Für die Mütter ist das auf der einen Seite nicht so schlimm. Berufstätige Alleinerziehende müssen Kinder, Haushalt und die Organisation der Betreuung alleine stemmen. Die Erwerbsarbeit kommt noch oben drauf. Für viele ist es eine Erleichterung, wenn das Sozialamt wenigstens einen Teil der finanziellen Lasten des Familienlebens schultert.

Für die Entwicklung der Kinder aber ist die Botschaft genauso fatal wie für Berlin selbst. Die Kinder werden es schwer haben, sich aus eigener Kraft aus Abhängigkeit und Armut zu befreien. Noch schwerer aber wird es den Regierenden (und Regierten) in Berlin fallen, zu lernen, dass die beste Hilfe für bedürftige Familien nicht noch mehr Krippenplätze sind, sondern mehr Jobs.

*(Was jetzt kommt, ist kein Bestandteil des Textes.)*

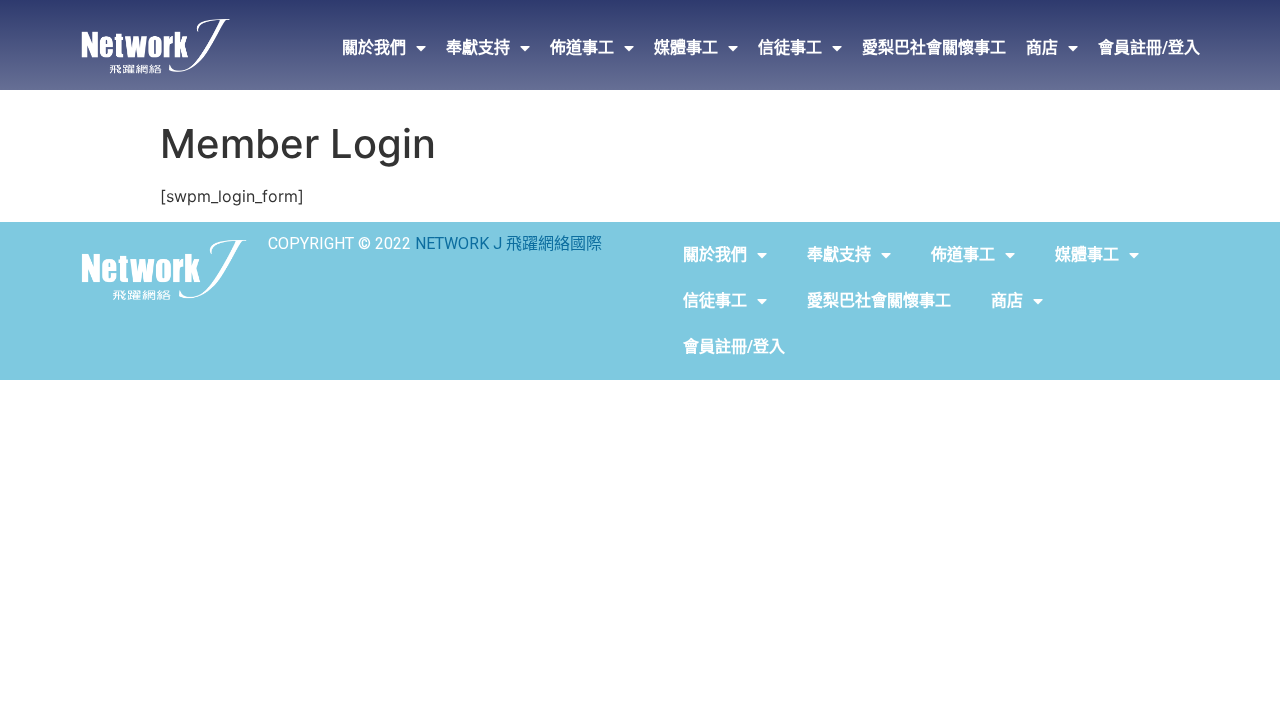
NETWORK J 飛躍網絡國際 (508, 243)
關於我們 (374, 47)
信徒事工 (790, 47)
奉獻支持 (478, 47)
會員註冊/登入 (1149, 47)
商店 (1042, 47)
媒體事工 (686, 47)
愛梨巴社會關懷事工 (934, 47)
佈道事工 (582, 47)
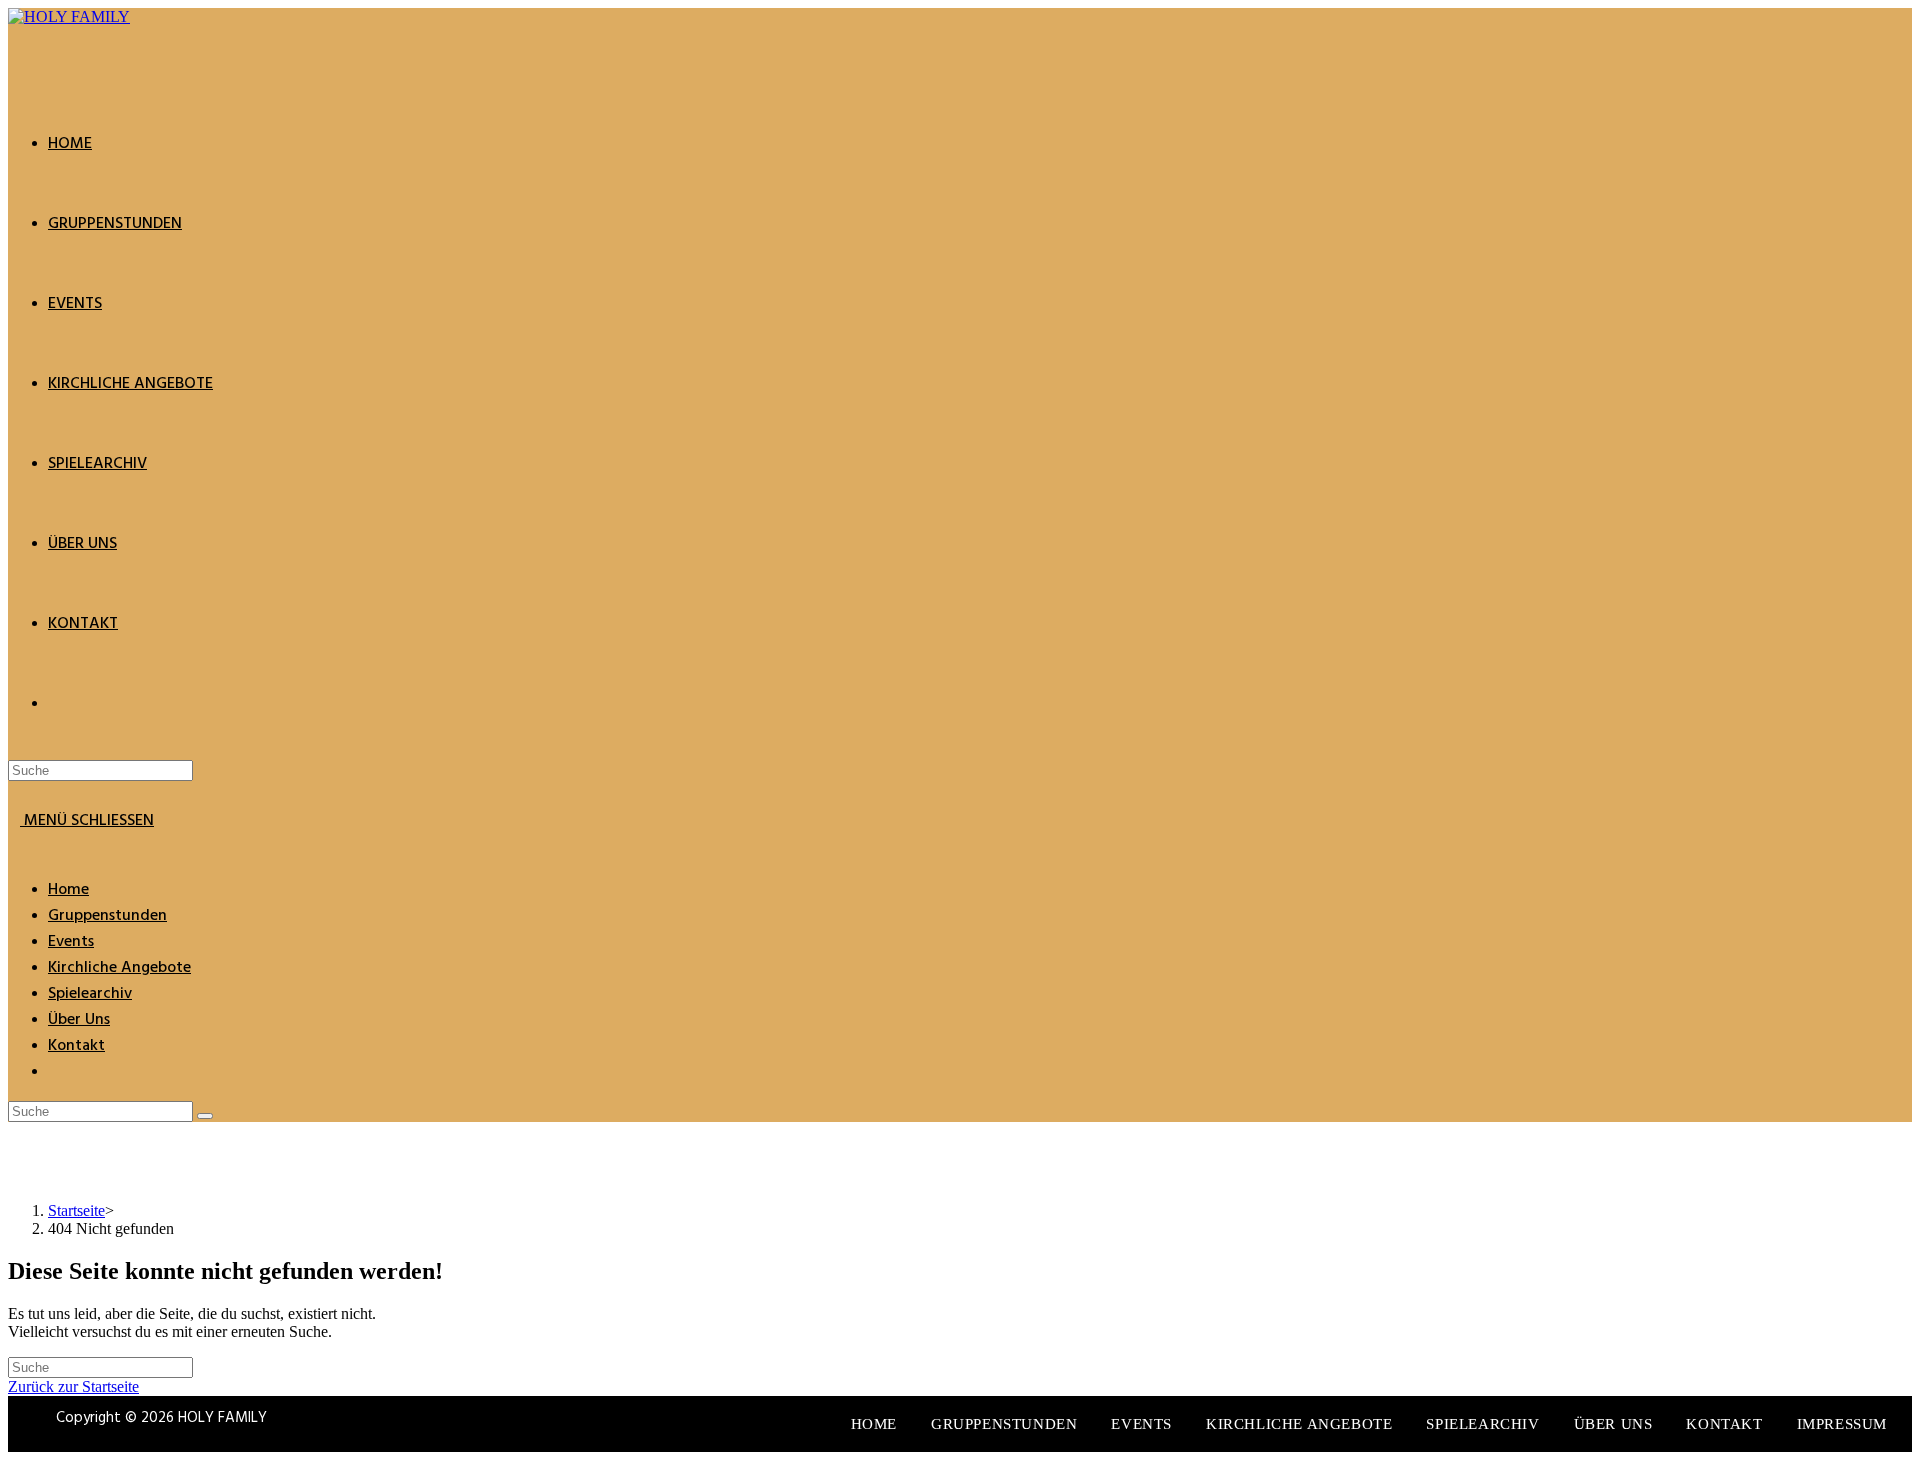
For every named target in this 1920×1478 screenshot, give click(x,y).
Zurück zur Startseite (73, 1386)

Für Berlins Haushalt und Wirtschaft gilt dasselbe: Wenn die Stadt irgendwann einmal das Steuergeld einnehmen will, das sie verbraucht, darf sie sich nicht aufs Geldausgeben beschränken. Die Stadt muss zu einem Platz werden, an dem nicht nur gelebt, sondern auch gearbeitet wird.